American-born performer and civil rights activist Josephine Baker is making history again. Nearly half a century after her death, the legendary singer and dancer is receiving France's highest honor.
The revered voice of Josephine Baker echoed through France's famous Panthéon monument and the streets around Tuesday. 46 years after her death, Baker has become the first Black woman, the first performer, and the first American to receive a place at the Panthéon.
While Baker's body was buried in Monaco, a coffin filled with soil from there, the U.S. and France was carried to the Panthéon's crypt.
President Emmanuel Macron called Baker an "exceptional figure" who embodies the French spirit.
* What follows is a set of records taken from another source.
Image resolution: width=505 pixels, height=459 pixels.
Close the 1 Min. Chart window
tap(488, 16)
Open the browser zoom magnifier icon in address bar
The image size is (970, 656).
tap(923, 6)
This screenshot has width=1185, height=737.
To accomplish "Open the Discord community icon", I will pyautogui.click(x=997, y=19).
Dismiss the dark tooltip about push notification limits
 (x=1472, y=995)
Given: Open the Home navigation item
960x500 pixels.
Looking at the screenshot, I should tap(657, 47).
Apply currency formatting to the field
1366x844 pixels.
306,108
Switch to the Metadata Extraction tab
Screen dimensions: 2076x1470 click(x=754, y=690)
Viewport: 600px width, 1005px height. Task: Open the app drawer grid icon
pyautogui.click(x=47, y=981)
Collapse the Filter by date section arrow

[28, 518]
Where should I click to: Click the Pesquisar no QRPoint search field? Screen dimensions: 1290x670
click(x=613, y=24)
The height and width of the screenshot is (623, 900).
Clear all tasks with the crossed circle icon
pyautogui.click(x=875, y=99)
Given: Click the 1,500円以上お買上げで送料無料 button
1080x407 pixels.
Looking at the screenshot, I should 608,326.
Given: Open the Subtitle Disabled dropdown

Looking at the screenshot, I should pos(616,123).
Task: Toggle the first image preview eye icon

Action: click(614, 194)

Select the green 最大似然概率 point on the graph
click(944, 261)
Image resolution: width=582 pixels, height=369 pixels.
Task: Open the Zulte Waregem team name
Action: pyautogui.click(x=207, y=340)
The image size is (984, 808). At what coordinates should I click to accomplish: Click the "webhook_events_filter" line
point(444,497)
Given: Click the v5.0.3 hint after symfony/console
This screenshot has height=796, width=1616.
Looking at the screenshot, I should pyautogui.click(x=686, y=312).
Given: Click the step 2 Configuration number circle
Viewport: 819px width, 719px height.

Born in St. Louis, Missouri, Baker shot to stardom on the stage in the 1930s, especially in France. She moved to France in 1925 to escape racism and segregation in America. She later married a Frenchman, and in World War II, the French government recruited her as a spy. Her fame served her well as she was able to pass coded messages hidden in her sheet music.
Giving Baker France's highest honor is a move meant to send a message against racism and to celebrate U.S.-French connections. "Any promotion of a Black person such as Josephine Baker is good news in many ways," says Director General of the National Museum of Immigration History Pap Ndiaye.
Baker famously sang that she had two loves, "my country and Paris." Now, that love is returned at her resting place, reserved for just dozens of France's greatest treasures.
Baker also waged a fight against discrimination, adopting 12 children from different ethnic backgrounds to form what she called her "rainbow tribe."